運動不足が便秘悪化の原因

運動不足は便秘の大敵

妊娠時の便秘は「ホルモンバランスの変化」「子宮が大きくなることによる腸の圧迫」だけが原因ではありません。
これ以外にもさまざまな要因が重なって、便秘がひどくなってしまうんですよ。

 

たとえば「運動不足」も、妊娠時の便秘を悪化させてしまう、まさに「大敵」と言うべき存在です。

 

運動が必要な理由とは?

 

なぜ、運動不足が便秘の要因のひとつになるのかというと、
「適度な運動をしなければ、腸の動きも促進されないから」です。

 

極端な話ですが、寝たきりの人の腸が活発に動いていると思えますか?
とてもそうは思えませんよね。
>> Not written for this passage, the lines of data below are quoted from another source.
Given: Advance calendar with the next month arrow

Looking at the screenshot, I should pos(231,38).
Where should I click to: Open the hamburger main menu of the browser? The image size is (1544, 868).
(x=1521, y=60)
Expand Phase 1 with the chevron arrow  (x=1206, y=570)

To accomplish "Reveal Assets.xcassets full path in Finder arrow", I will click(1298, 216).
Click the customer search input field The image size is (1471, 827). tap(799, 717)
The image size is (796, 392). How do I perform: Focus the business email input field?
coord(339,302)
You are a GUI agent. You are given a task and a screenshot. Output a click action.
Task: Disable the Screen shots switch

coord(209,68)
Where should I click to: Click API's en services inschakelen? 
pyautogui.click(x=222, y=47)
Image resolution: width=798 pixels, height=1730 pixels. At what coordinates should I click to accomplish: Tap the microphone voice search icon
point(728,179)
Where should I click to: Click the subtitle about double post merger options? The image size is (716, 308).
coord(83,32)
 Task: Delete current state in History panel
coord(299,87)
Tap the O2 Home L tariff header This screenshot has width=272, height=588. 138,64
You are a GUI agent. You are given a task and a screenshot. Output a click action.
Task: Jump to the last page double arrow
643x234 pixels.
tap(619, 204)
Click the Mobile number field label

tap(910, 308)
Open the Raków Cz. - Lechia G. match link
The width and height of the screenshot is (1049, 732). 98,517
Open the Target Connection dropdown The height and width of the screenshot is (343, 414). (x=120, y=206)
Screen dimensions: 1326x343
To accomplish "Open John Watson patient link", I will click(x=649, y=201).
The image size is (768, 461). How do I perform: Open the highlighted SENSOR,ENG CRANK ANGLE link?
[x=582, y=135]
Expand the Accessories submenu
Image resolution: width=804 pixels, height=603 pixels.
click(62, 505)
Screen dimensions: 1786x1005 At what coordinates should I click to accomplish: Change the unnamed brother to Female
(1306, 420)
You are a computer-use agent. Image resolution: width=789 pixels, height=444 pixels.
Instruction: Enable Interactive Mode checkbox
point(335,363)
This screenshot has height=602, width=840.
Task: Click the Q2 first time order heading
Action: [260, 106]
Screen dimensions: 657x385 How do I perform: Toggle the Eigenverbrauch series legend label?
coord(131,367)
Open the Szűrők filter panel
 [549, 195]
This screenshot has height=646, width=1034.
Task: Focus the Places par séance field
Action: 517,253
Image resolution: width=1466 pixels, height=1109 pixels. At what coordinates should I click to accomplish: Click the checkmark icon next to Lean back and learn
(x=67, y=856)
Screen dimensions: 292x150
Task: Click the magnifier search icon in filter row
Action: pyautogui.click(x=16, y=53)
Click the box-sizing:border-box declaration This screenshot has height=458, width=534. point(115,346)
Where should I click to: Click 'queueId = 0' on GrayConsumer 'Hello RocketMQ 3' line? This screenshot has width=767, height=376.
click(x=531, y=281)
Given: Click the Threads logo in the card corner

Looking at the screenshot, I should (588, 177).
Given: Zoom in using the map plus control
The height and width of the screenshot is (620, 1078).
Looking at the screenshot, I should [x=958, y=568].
それどころか筋力がどんどん落ちていってしまいます。

 

あと、元運動選手が怪我をして安静を命じられた場合、練習復帰をしたとしても、最初はそれほどハードな運動はできません。以前のようにいきなりやろうとしても、「以前と違ってすぐに息が上がり、心臓がバクバクするし筋肉痛もひどい」というような状態になってしまいます。

 

つまり人間の筋肉や臓器というものは「適度に動かしていないと、その機能を維持できず、衰えていく」
という性質を持っているのです。

 

ですから妊娠中であっても、ある程度の運動をしておく必要はある、ということですね。

 

特に、妊娠中期以降は子宮がぐっと大きくなり、その圧迫による便秘がひどくなってくる頃ですので、この頃からは特に「きちんと運動をする」ということを心がける必要があるのです。
つわりが落ち着き、安定期に入ったら、運動を意識的におこなうようにしていきましょう。

 

妊娠中に運動をするメリット

 

妊娠中に運動をすることのメリットは「便秘の悪化を防ぐ」というだけではありません。

 

その他にも、
「心身のリフレッシュ効果」「太りすぎの防止」
「出産時にしっかり体力・筋力をつけておくことで、安産の可能性を高める」

 

などといった、数多くのメリットがあるのです。

 

ただし、メリットが多いからといって、
安定期にまだ入っておらず、つわりもひどいのに無理に運動をするようなことはおすすめできません
安定期に入るまでの体力づくりは「日常生活の動作で筋力低下を防ぐ」という程度にしておき、運動は安定期に入ってから、医師と相談の上で、許可を得てから運動を行なうようにして下さい。

 

また、いくら安定期に入ったからといって、無理な運動をするのは禁物です。ぐったり疲れるような運動や、おなかの張りを感じている時の運動は避けましょう。「疲れてきたな、おなかが張ってるな、と思ったら休憩する」という感じで、気楽さを持ってやっていくことが大切ですよ。